PROBLEM — Pictures do not belong in the copy; print every entry exactly as it stands.

(Collected data entries)
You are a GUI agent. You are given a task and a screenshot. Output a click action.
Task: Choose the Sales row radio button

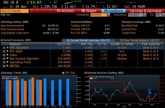[x=7, y=55]
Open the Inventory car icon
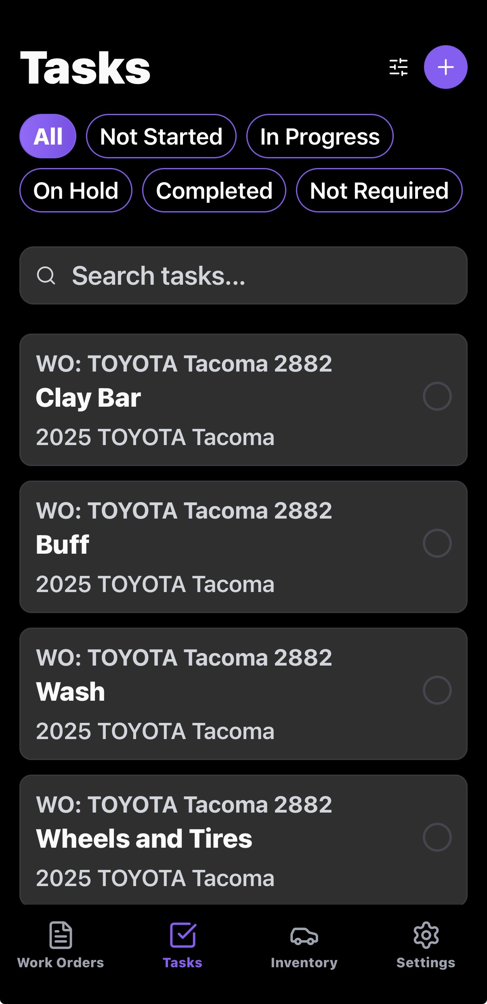The image size is (487, 1004). pos(304,936)
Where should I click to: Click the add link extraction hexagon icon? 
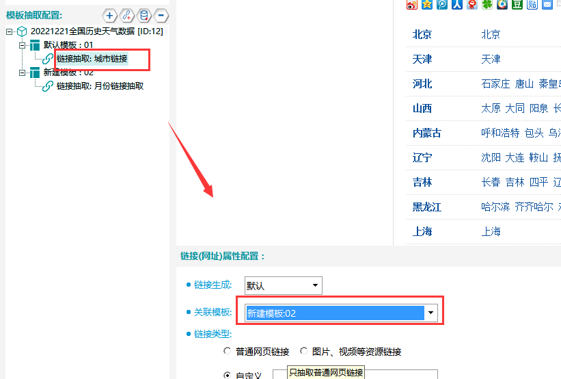point(127,15)
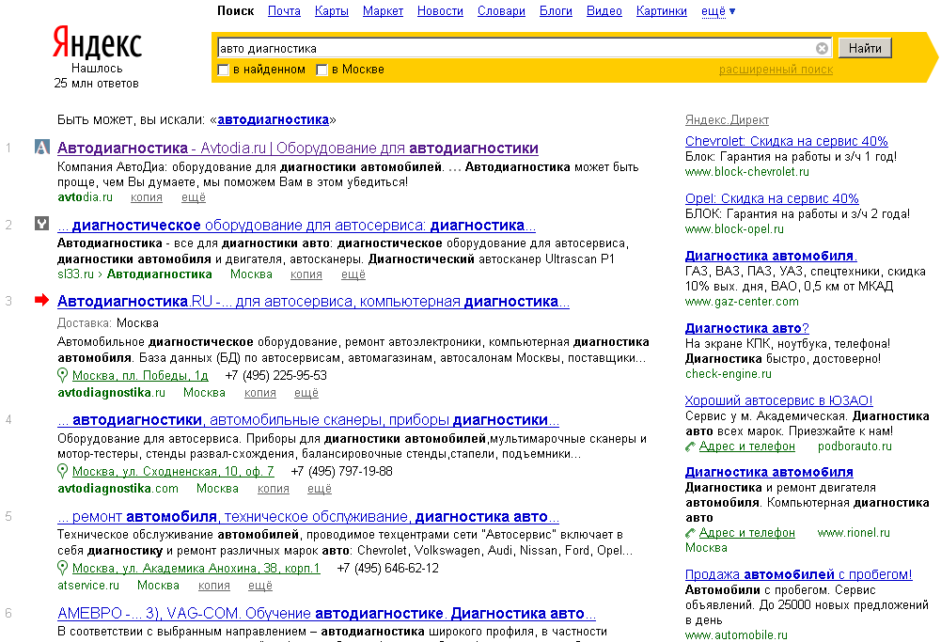Expand "ещё" options under avtodia.ru result
The height and width of the screenshot is (642, 941).
click(x=193, y=197)
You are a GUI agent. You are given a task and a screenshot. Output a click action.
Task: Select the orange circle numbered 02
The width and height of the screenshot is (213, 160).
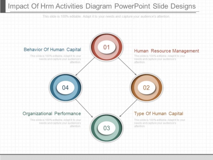pyautogui.click(x=146, y=88)
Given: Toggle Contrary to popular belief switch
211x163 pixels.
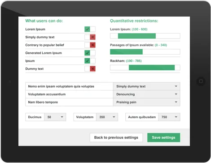Looking at the screenshot, I should 90,45.
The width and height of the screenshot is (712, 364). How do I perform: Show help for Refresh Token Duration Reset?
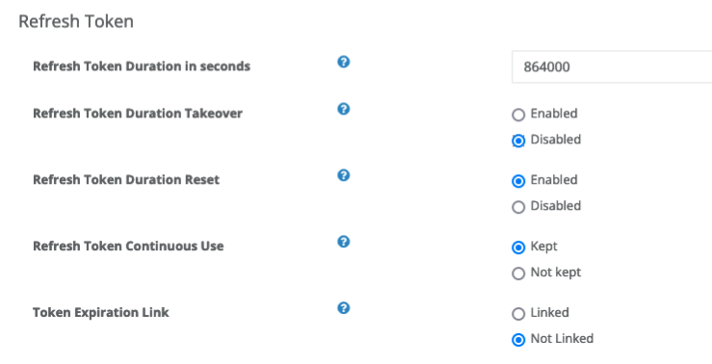click(x=344, y=175)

FINISHED TASK —
You are a GUI agent. You are given a task and a screenshot. Output a click action.
Task: Choose the Sales row radio button

[x=7, y=55]
Open the Inventory car icon
The image size is (487, 1004). pos(304,936)
Where should I click to: Click the add link extraction hexagon icon? 
point(127,15)
Expand "ещё" options under avtodia.ru result
The height and width of the screenshot is (642, 941).
click(x=193, y=197)
You are a GUI agent. You are given a task and a screenshot. Output a click action.
Task: Select the orange circle numbered 02
The width and height of the screenshot is (213, 160).
pyautogui.click(x=146, y=88)
Given: Toggle Contrary to popular belief switch
211x163 pixels.
Looking at the screenshot, I should 90,45.
The width and height of the screenshot is (712, 364). How do I perform: Show help for Refresh Token Duration Reset?
click(x=344, y=175)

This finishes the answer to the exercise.